Jay Kesan | Publications

The 4th generation of the Apple Watch was released last week with exciting new features including fall detection and advanced heart monitoring capabilities. Two of these health-related features, heart rhythm detection and personal electrocardiogram, have received clearance from the Food and Drug Administration (FDA), making the new Apple watch a Class II medical device, in the same category as a powered wheelchair. Hence, many more people will be wearing medical devices on a daily basis and rely on them to keep track of their health.

Despite their convenience, cyber security issues have always been a threat facing these networked medical devices and their users. When medical equipment, such an infected CT scanner in a hospital has to be taken offline in order to be patched, patients in the hospital suffer and other patients may have to travel longer to another hospital to get treatment. In August 2017, the FDA recalled almost half a million networked pacemakers, because these implantable devices were found to have vulnerabilities that might allow hackers to remotely alter a patient’s heartbeat. Unlike pacemakers,smart watches are less likely to cause direct physical harm to the users, but because these wearable accessories constantly collect data about your personal health, there may be serious privacy violations associated with a security breach of these devices. Also, attackers may be able to influence user’s behaviors indirectly by providing false health information.

In response to the increasing concern about the cyber security of medical devices, the U.S. Department of Health & Human Services (HHS)recommended that the FDA take additional measures to address this issue.

Currently, before a manufacturer can market its product as a medical device, it has to go through a 3-phase procedure with the FDA to get clearance or approval. First, there is a pre-submission program that allows the manufacturer to better understand FDA requirements. Then, the manufacturer needs to submit a set of documents based on the FDA’s “refuse-to-accept” checklists, which simply means that the FDA does not accept submissions with missing documents. Lastly, the FDA uses a template, called a “SMART template,”to guide its reviews of submissions.

Corresponding to these three phases, the recommendations given by the HHS are threefold, including promoting the use of pre-submission meetings to address cyber security-related questions, adding cyber security documentation to the FDA’s refuse-to-accept checklists, and creating a dedicated section for cyber security in the SMART template.

These recommended measures will certainly raise the awareness of cyber security among medical device manufacturers.

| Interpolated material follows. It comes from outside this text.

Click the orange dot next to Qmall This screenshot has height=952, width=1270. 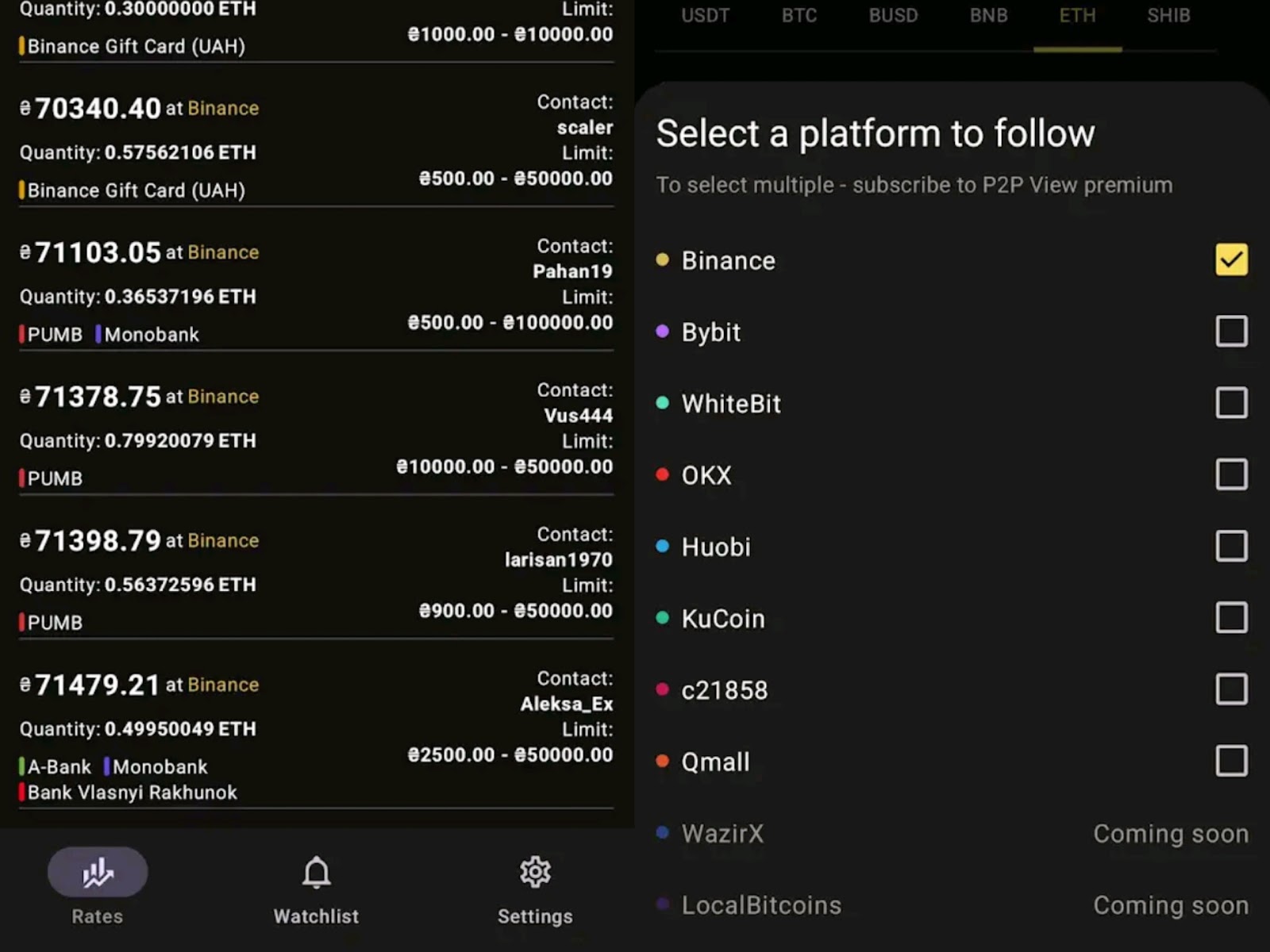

From now on, submissions without cyber security documentation will not be accepted in the first place, and manufacturers have to prioritize addressing the cyber security issues residing in their products.

Nonetheless, these recommendations are limited in scope, leaving many important cyber security issues unresolved. Aside from checking cyber security with the SMART template, which the FDA has already started doing, the other two new measures suggested by the HHS seem to be more about procedure and documentation,rather than actually incentivizing manufacturers to improve the cyber security capabilities in their products. Manufacturers can come up with perfect cyber risk mitigation plans in order to pass FDA review but never effectively implement those plans.

In addition, although the FDA has a post-market surveillance program, which monitors the performance of drugs and medical device son the market after they receive clearance or approval, it often takes several years for cyber security vulnerabilities associated with these medical devices to be exposed, and the discovery of these vulnerabilities are usually due to third-party researchers who are not involved in the surveillance program. In short, improvements can be made by the FDA to make vulnerability detection quicker and more effective and thereby improve the cyber security of networked medical devices.